De la même façon, il faut prendre en compte les accords inter-cylindre :
Par exemple, sur un 4 cylindres : le problème du 4 en ligne coté échappement est qu'il est naturellement désaccordé ; en effet au début d'ouverture d'échappement d'un cylindre (pas exemple le n°1 ci-dessous) correspond aussi la fin d'ouverture du précédent cylindre (le n°2) :
... or il y a aussi du croisement de soupape (non dessiné ci-dessus) ; c'est à dire que le cylindre A a en même temps ses soupapes d'admission ET d'échappement ouverte (pendant la durée AOE - RFE)
Le hic, c'est que l'ouverture du B crée alors une bouffée de surpression à l'échappement, et le cylindre A tend alors à ravaler ses propres gaz d'échappement (plutôt que de faire du balayage) à cause de cette pression.
Il convient donc "d'isoler" quelque peu chaque cylindre par rapport à son successeur (temporel) dans le cycle pour éviter celà. On utilise donc des 4 en 1 longs (tubes entre soupapes et convergence des 4 collecteurs longs) ou un 3Y.

On limite ainsi les interaction inter-cylindres pénalisantes et on optimise l'accord acoustique 1/4 d'onde soupape - silencieux.

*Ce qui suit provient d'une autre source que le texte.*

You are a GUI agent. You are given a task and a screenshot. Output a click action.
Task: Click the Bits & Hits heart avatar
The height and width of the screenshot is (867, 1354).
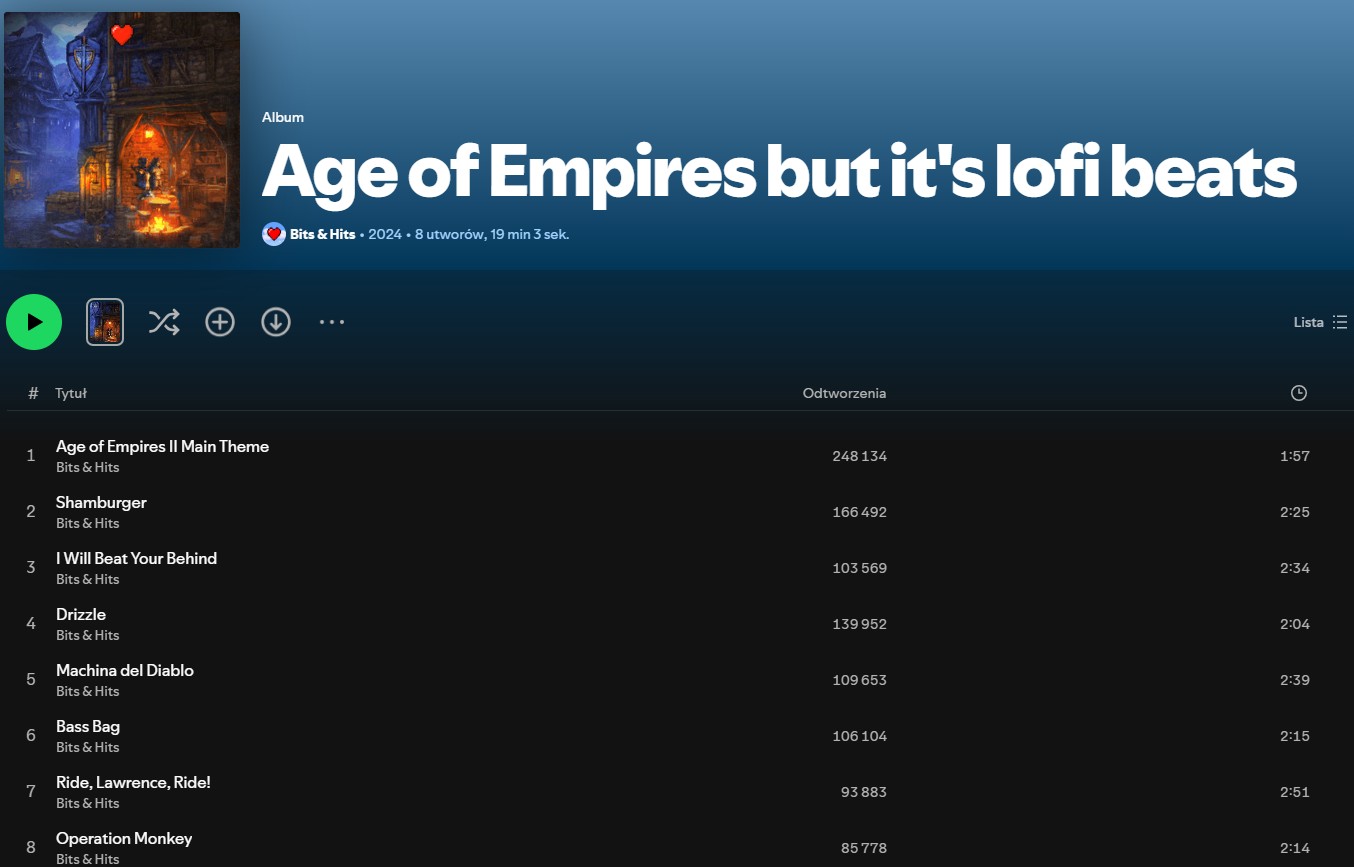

Cet accord 1/4 d'onde soupape - silencieux favorise plutôt les bas régimes (longueurs importantes) et si on veut pleinement bénéficier du balayage, le mieux est d'avoir un calage de distribution variable (VVT) pour justement faire varier la durée de croisement en fonction du régime.
Est-ce que ça marche ?Certains auront noté que dans le dimensionnement, entre la vitesse du son (notée C), or celle-ci dépend de la température des gaz dans laquelle l'onde se déplace (
C=sqrt(γ*Rs*T) où γ (gamma) est le coefficient adiabatique, Rs constante spécifique du gaz parfait et T la température en °kelvins). Du coup si ta température admission se décale, le régime d'accord se décale lui aussi (
pire, dans l'échappement, la température varie beaucoup plus et même le γ qui est dépendant de la constitution des gaz +/- riches et bien brûlés).
Après, il faut aussi voir que si on a un régime moteur qui favorise un effet acoustique, il y a très probablement aussi un autre régime moteur auquel le même effet acoustique est lui pénalisant... de fait, tout est histoire de compromis (qui a forcément du bon ET du mauvais), mais aussi de typage moteur choisi (plutôt coupleux en bas, pointu dans les tours, rond avec une courbe plate, etc...).
Par ailleurs, l'encombrement est clairement un problème (notamment en bagnole à cause de la place sous capot, du choc piéton, etc...), notamment si on comprend que pour optimiser tous les régimes, il faut des pipes courtes, mais aussi longues, donc en gros des systèmes à longueur variables.
Un autre problème peut être qu'en voulant favoriser les bas régimes, on allonge les conduits d'admission... ce qui a aussi pour effet d'augmenter les pertes de charge, et donc de fortement dégrader les performances à haut régime.
Cela dit, les gains sont là, et tous les moteurs sont (plus ou moins bien) accordés acoustiquement compte-tenu des contraintes (couts, encombrement,...), à tel point qu'on parle même de "suralimentation naturelle", à savoir un taux de remplissage qui peut dépasser 1 (
autrement dit, un moteur d'1L de cylindrée avale plus d'1L d'air à chaque tour) sur certains moteurs et à certains régime (par. ex. une Honda S2000 atteint 1.15 de remplissage maxi d'où son exceptionnelle puissance de 120cv/L en atmo pour un moteur de 2.0L de cylindrée !).